INPUT MATERIAL.
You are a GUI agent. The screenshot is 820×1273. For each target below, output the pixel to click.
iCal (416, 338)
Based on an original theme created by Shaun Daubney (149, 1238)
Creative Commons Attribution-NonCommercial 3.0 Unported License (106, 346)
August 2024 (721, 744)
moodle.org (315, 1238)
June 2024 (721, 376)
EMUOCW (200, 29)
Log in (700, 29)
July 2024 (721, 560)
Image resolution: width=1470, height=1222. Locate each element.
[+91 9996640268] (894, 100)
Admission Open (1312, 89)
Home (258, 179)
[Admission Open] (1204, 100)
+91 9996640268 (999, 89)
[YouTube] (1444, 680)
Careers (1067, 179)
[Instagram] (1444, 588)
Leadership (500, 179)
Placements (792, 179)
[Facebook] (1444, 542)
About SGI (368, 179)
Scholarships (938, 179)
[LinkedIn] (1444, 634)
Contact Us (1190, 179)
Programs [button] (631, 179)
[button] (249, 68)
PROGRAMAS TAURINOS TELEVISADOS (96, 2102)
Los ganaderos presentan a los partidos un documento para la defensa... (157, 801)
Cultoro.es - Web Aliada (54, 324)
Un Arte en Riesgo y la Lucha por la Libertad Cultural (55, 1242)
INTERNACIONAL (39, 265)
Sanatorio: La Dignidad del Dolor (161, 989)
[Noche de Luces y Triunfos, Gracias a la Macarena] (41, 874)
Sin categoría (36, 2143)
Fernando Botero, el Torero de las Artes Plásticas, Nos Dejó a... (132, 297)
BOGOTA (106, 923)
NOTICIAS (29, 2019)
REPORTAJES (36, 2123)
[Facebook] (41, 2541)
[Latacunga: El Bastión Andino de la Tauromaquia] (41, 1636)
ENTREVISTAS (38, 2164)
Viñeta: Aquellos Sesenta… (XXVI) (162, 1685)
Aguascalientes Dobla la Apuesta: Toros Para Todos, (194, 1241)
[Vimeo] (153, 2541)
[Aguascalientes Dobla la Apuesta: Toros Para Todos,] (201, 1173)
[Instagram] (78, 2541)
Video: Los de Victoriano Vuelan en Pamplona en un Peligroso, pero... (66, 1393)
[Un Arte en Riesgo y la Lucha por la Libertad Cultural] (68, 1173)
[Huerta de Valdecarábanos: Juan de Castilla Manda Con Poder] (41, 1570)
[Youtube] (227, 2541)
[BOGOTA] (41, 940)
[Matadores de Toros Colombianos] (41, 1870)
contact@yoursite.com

EXERCISE REQUIREMENTS.
Set down, unchanged, only those lines above that fall between the line with "Creative Commons Attribution-NonCommercial" and the line with "Image resolution: width=1470, height=1222.", the two end lines included.

RESPONSE BELOW.
Creative Commons Attribution-NonCommercial 3.0 Unported License (106, 346)
August 2024 (721, 744)
moodle.org (315, 1238)
June 2024 (721, 376)
EMUOCW (200, 29)
Log in (700, 29)
July 2024 (721, 560)
Image resolution: width=1470, height=1222. Locate each element.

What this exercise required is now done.